Evaluate the antiviral activity and safety of saquinavir SGC/mini-dose ritonavir once a day to that of efavirenz in HIV-positive patients.

Study Approach

Participants with a viral load of at least 5000 copies/ml, a CD4 cell count above 75 cells/mm3, and no more than two weeks of antiretroviral therapy were randomized in a 48-week, multicenter, open-label study to receive either saquinavir SGC1600 mg+ritonavir 100 mg once a day or efavirenz 600 mg once a day, each in combination with two nucleoside analogs.


One hundred and fifty-nine patients were enrolled internationally. The mean viral load was 4.78 log10 copies/ml in the saquinavir/rtv group and 4.72 log10 copies/ml for the efavirenz group; the mean CD4 cell count was 372 cells/mm3 and 341 cells/mm3, respectively.


The 24-week analysis revealed that 70% of the participants in the saquinavir/rtv group reached a level of viral load below 400 copies/ml compared to 82% of the participants in the efavirenz group. The percentage reaching a viral load below 50 was 60% and 78%, respectively. When only the participants remaining on treatment were analyzed, the percentage for under 400 copies/ml was 97% in the saquinavir/rtv group and 94 % in the efavirenz group; for under 50 copies/ml, 83% and 90%, respectively. The mean increase in CD4 count was 166 cells/mm3 in the saquinavir/rtv group and 144 cells/mm3 in the efavirenz group.

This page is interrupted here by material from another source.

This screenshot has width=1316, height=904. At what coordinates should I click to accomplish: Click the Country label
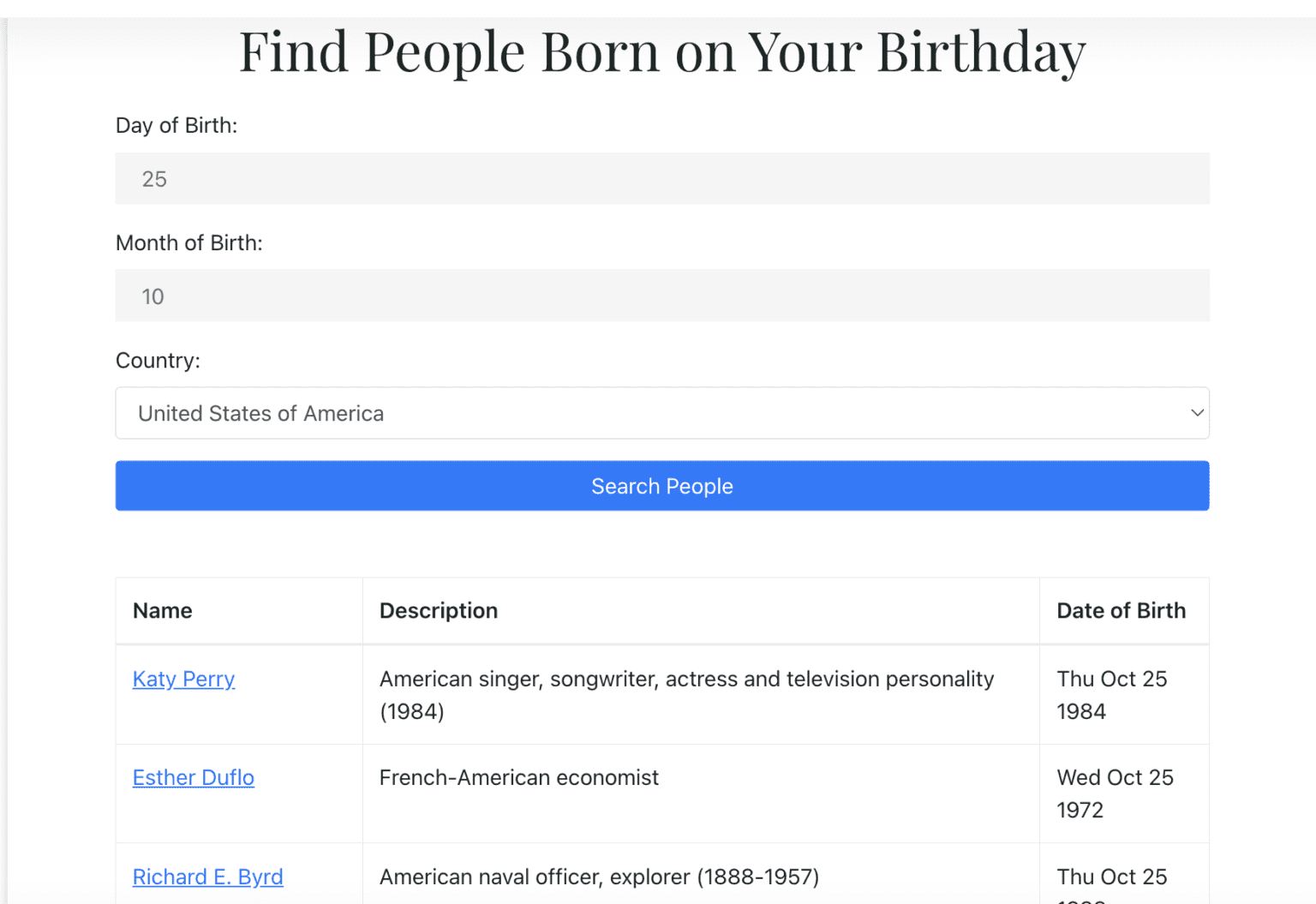click(x=158, y=360)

The saquinavir/rtv once a day therapy provided potent HIV suppression. The differences between arms observed in the intent-to-treat analysis are likely related to GI tolerability problems with the SGC formulation of saquinavir (Fortovase®). It is a convenient once daily protease inhibitor regimen.

Note: These results were taken from an abstract presented at the 41st Annual ICAAC, Chicago 2001.